Yes, that would be a good response to all this nonsense. “Senator Cruz, are you saying that greenhouse gasses do not absorb infrared energy?”
This myth really traces to a misconception about Columbus. His contention that he could reach Asia by sailing west was not based on the claim that the earth was round — everybody knew that. It was based on the claim that it was only 2/3 of the size it actually is. (The actual size of the earth was measured quite accurately by the ancient Greeks.)
Columbus, in other words, was a lucky fool. If the Americas hadn’t gotten in the way, he would have starved to death.
if it were flat, he would not have gone in that direction.
He almost fell off once, I heard from a certain Mr. Friedman.
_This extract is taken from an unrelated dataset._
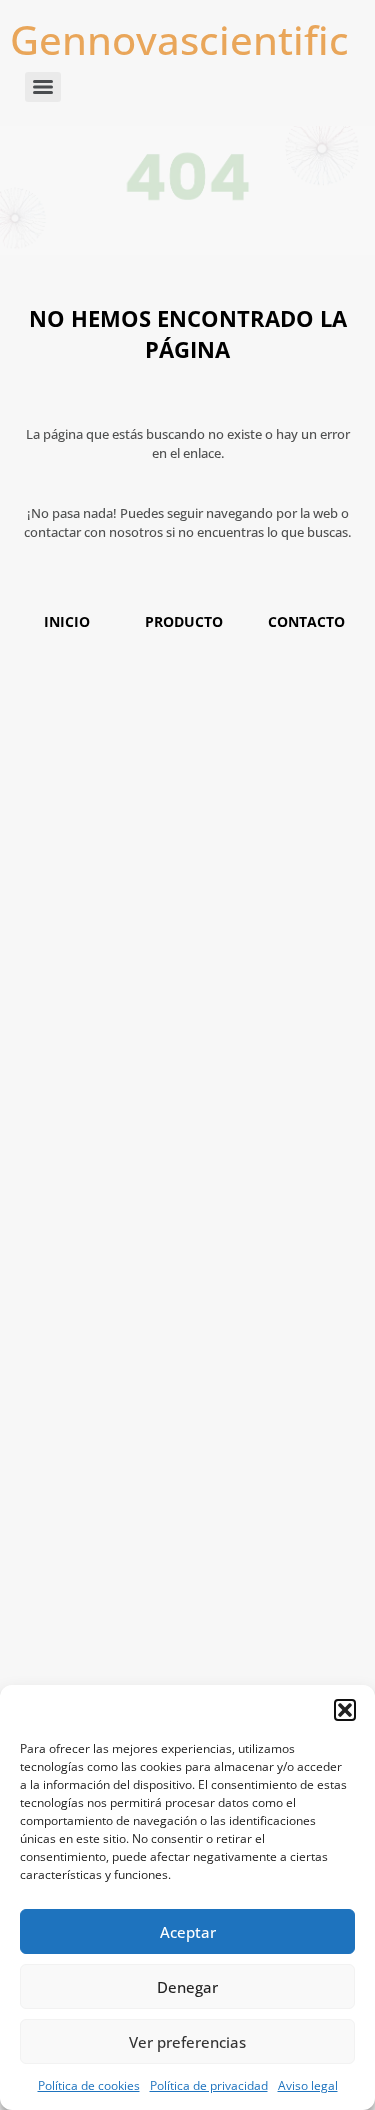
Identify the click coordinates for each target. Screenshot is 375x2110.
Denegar (187, 1987)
Well yes but that’s beside the point. Nobody thought it was flat, they just thought it was a) 24,000 miles in circumference (true!) and b) they didn’t know about America (false, but neither did Columbus). You seem not have actually read my comment.
it’s beside your point, but it’s central to mine.
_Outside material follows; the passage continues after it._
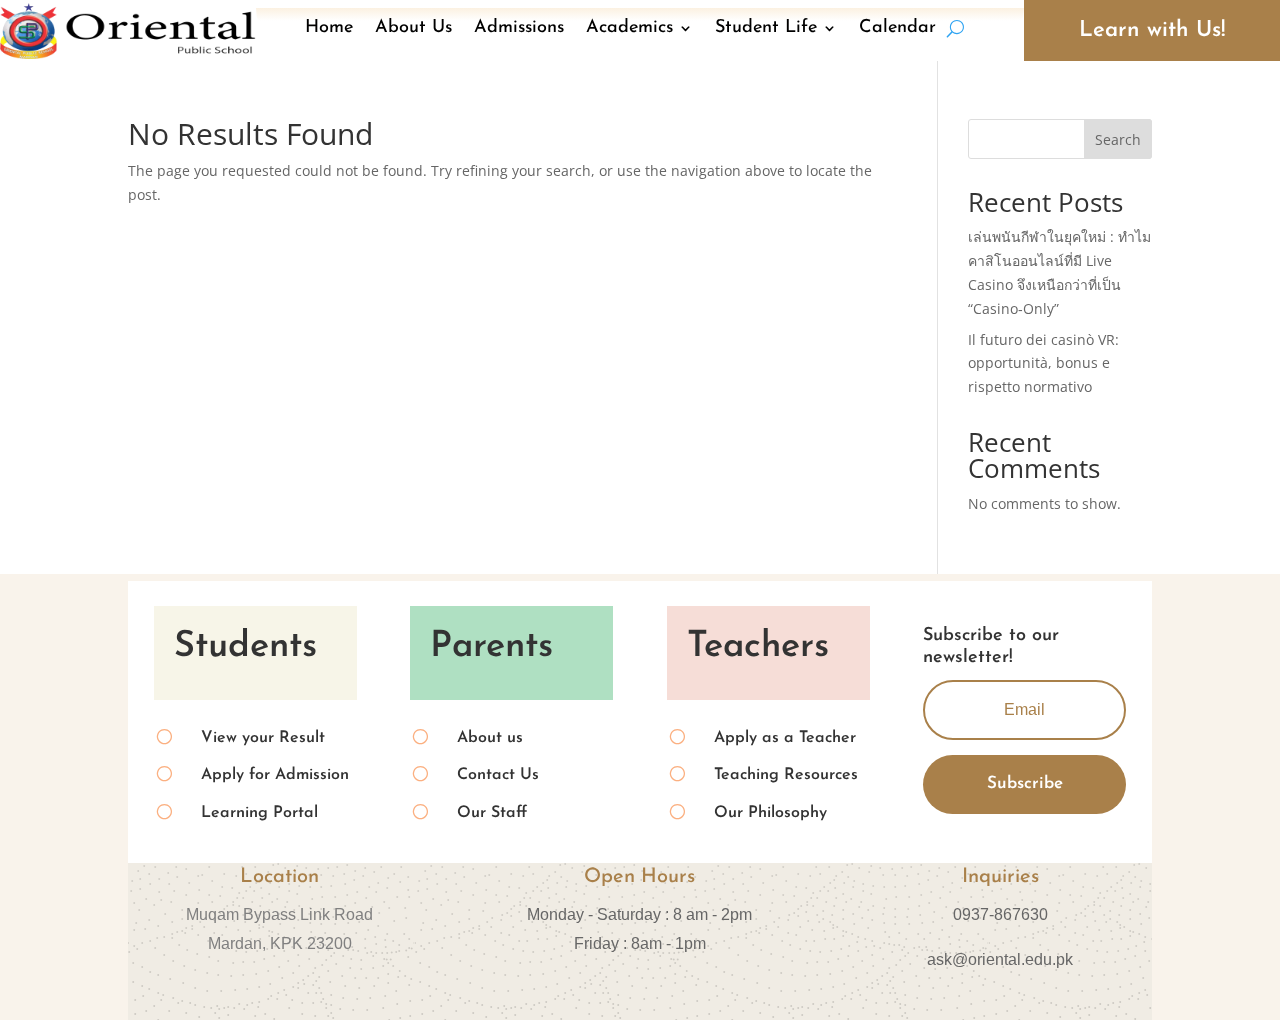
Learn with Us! (1152, 30)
If most people could be wrong in the past, then most scientists can be wrong today.
Another problem with this is that Cruz doesn’t offer any reason to think most scientists are in fact wrong about climate change. If you take Galileo out of it, his argument is that the global science community could conceivably be wrong about climate change, therefore they are wrong about climate change. Which is plainly idiotic, and hence the brain torture.
Listening to any GOP politician or conservative “Christian” leader, causes “dain-bramage” in the listeners/viewers/readers.
The problem is that we can’t shut them out, because our MSM doesn’t shut their bullshit down!
The problem is the GOP is de facto a cult, and cults use Appeal to Authority as preferable to observations and evidence.
The “party line” rules, facts and observations get tuned out, so it is pointless to attempt to educate the ineducatable.
Galileo:Copernicus as AGW scientists:GS Callendar
Galileo:heliocentrism as NOAA/IPCC:AGW
RCC:geocentrism as fossil fuel industry:climate change denialists
Galileo:RCC as NOAA/IPCC:GOP
Galileo:Cruz as STEM:fundies
This thing that hurt your brain is how Cruz talks. He has got words and labels he can string together to respond to any question. He reduced climate change to heretic/denier. When asked if he was going to sign up for Obamacare he reduced it no choice.
You have to consider his audience: Liberty University and the good people in Kentucky who go to the the Ark theme park. I would say the people who built the park, but I’m guessing they are merely gop entrepreneurs who saw an opportunity to fleece the people.
What do you expect from a man who read “Green Eggs and Ham’ aloud to Congress and completely inverted the meaning of the book; a concept that THREE year olds get.
Galileo was persecuted by the church, for heresy, not by his fellow scientists. It’s odd that religious zealots like to use his example in their own defense.